→ TASK GOAL:
Format the data from the line with "This screenshot has width=500, height=377." to the line with "tap(484, 9)" as a two-column CSV with the columns instruction and action. Each row should hold one instruction text and its action, each in a quoted field with line breaks turned into spaces and the pictures left out.

→ INPUT FOR THIS TASK:
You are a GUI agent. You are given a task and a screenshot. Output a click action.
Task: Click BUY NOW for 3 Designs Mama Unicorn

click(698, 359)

==

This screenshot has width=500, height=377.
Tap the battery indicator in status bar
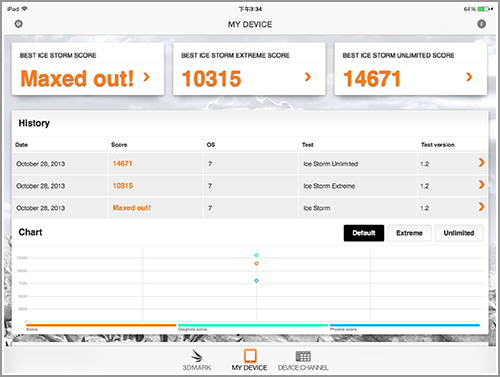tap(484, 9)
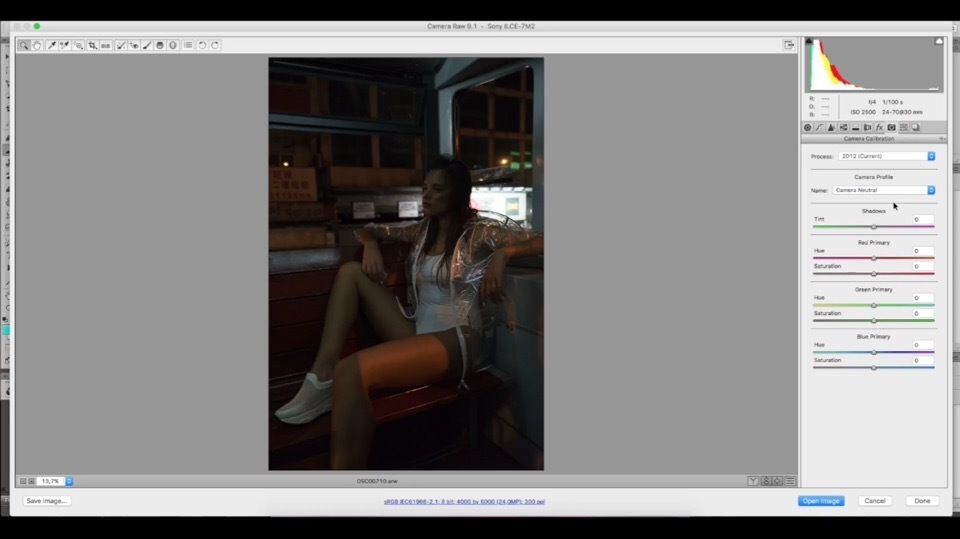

→ COMPLETE ANSWER:
instruction,action
"This screenshot has width=500, height=377. Tap the battery indicator in status bar","tap(484, 9)"